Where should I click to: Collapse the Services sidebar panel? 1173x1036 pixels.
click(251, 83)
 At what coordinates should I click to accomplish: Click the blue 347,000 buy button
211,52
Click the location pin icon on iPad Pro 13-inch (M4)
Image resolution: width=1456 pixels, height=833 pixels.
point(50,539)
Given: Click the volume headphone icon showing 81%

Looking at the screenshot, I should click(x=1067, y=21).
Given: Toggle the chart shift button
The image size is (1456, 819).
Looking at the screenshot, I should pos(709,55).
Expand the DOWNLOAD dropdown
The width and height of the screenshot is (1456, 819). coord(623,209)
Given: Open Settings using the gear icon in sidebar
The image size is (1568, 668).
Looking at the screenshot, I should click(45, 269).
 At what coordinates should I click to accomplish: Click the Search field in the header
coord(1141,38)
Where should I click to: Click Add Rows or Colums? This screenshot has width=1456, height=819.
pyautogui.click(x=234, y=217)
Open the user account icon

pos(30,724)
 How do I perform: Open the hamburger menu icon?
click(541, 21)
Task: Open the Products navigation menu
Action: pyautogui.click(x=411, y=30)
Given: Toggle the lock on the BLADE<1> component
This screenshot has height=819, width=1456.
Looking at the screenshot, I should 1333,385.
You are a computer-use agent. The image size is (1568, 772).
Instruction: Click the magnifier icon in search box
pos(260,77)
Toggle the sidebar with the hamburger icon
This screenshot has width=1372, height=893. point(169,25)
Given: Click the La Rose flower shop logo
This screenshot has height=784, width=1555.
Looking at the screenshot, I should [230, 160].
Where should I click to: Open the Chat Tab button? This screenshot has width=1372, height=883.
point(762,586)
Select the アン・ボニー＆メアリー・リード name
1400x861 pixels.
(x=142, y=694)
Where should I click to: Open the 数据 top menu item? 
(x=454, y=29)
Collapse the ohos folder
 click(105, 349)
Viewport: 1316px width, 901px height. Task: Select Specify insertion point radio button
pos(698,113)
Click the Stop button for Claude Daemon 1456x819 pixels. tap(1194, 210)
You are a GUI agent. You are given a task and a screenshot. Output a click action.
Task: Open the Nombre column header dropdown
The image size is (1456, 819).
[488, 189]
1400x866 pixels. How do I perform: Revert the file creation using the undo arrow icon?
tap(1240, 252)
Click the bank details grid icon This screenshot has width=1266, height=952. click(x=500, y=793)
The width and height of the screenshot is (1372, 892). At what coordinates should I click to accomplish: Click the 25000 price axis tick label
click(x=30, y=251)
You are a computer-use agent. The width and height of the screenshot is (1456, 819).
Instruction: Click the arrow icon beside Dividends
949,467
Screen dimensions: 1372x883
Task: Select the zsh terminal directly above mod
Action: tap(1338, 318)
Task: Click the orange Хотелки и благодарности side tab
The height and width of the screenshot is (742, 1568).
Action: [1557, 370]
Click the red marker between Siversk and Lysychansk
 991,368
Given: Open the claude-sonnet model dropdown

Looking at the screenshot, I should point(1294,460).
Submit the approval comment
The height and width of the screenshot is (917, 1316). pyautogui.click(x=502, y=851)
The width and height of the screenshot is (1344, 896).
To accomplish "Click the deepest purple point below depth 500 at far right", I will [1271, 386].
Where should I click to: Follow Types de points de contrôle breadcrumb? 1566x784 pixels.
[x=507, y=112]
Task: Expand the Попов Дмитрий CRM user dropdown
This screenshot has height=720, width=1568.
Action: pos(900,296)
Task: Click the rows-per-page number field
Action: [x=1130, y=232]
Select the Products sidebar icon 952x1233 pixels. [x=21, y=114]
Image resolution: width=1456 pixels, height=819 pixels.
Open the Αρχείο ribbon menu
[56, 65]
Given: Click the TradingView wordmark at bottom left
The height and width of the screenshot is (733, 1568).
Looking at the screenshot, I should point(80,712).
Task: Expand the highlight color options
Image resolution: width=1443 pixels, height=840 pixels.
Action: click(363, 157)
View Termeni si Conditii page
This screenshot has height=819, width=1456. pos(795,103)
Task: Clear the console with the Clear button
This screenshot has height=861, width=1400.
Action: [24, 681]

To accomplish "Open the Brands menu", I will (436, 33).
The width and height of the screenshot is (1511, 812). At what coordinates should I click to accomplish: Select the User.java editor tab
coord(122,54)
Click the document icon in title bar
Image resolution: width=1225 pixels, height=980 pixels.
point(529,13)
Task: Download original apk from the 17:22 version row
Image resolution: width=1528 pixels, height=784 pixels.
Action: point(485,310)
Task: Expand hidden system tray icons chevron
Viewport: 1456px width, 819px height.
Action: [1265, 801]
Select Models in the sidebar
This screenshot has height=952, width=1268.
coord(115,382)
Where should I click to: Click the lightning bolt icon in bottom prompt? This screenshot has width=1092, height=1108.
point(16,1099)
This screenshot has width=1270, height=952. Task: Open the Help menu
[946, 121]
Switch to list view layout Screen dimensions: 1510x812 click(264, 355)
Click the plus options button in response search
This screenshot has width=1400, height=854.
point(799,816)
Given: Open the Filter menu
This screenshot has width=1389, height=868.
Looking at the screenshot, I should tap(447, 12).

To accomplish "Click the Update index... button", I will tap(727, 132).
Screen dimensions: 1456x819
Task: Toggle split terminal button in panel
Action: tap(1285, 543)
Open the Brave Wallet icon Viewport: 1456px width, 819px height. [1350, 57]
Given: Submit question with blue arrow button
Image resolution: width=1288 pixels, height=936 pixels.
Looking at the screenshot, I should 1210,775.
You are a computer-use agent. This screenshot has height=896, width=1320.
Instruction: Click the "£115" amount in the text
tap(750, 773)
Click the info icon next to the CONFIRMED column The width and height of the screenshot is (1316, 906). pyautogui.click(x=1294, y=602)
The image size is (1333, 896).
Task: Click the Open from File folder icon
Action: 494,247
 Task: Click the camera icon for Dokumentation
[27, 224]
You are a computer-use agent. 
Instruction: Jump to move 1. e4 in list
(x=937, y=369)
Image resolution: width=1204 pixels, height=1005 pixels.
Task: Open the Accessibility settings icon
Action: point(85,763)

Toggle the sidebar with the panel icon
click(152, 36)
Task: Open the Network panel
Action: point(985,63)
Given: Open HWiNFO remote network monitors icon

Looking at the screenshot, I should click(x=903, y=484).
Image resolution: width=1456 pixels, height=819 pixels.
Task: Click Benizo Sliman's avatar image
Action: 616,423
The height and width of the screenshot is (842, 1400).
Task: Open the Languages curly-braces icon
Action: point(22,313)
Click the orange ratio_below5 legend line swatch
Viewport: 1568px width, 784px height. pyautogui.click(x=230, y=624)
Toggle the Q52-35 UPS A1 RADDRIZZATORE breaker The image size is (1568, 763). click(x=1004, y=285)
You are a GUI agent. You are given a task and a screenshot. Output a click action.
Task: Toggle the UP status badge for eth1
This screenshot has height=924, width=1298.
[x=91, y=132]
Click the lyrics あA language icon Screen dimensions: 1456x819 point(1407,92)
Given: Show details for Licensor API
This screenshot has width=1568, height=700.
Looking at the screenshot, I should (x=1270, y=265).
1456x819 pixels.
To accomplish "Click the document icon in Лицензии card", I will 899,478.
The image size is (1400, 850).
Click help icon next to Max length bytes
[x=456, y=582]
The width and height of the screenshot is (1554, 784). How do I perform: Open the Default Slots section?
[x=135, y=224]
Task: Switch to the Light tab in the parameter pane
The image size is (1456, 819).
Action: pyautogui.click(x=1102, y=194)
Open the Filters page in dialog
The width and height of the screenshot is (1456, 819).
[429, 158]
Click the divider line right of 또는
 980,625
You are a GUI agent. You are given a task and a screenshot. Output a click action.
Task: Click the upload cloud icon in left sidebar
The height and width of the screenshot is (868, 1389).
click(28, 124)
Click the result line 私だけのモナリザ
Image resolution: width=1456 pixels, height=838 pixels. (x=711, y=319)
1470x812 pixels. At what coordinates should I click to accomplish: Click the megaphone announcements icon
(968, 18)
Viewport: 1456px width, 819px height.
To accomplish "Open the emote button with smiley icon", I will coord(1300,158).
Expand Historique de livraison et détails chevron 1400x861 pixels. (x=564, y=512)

+-------+

- [Work required]: Show the lines of the records above that mention "document".

- [Task output]:
Click the document icon in title bar
To accomplish "Click the document icon in Лицензии card", I will 899,478.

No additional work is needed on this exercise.